Look through the lines of the material and count those containing "YouTube". Give that count alone.

BEGIN

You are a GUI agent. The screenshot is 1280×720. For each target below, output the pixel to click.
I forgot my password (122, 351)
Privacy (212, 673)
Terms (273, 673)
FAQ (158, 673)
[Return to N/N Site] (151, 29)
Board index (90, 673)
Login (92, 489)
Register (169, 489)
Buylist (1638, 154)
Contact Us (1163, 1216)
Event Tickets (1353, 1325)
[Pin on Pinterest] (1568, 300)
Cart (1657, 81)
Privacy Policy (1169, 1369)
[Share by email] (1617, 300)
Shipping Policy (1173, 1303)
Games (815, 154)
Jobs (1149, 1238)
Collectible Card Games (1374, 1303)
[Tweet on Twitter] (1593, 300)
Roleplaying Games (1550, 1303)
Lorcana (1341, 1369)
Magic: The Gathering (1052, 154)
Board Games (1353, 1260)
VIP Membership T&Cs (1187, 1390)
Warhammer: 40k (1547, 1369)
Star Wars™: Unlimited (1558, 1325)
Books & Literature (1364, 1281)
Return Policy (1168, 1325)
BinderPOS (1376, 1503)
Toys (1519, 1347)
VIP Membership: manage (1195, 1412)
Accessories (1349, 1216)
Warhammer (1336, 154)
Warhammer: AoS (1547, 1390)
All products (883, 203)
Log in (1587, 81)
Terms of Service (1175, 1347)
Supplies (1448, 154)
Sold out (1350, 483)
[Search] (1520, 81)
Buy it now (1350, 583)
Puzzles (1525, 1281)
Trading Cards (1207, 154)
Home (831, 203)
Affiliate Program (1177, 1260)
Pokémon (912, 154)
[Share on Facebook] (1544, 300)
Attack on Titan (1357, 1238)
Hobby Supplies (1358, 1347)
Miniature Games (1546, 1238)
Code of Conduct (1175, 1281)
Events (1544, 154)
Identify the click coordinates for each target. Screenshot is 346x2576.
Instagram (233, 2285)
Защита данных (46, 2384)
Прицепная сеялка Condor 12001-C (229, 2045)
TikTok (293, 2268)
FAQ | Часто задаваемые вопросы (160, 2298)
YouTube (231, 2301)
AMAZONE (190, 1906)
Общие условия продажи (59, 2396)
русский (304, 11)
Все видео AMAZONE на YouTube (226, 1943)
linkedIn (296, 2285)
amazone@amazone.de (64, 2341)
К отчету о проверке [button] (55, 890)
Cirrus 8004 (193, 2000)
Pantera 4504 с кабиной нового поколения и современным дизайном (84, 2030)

END

* [EXPECTED ANSWER] 2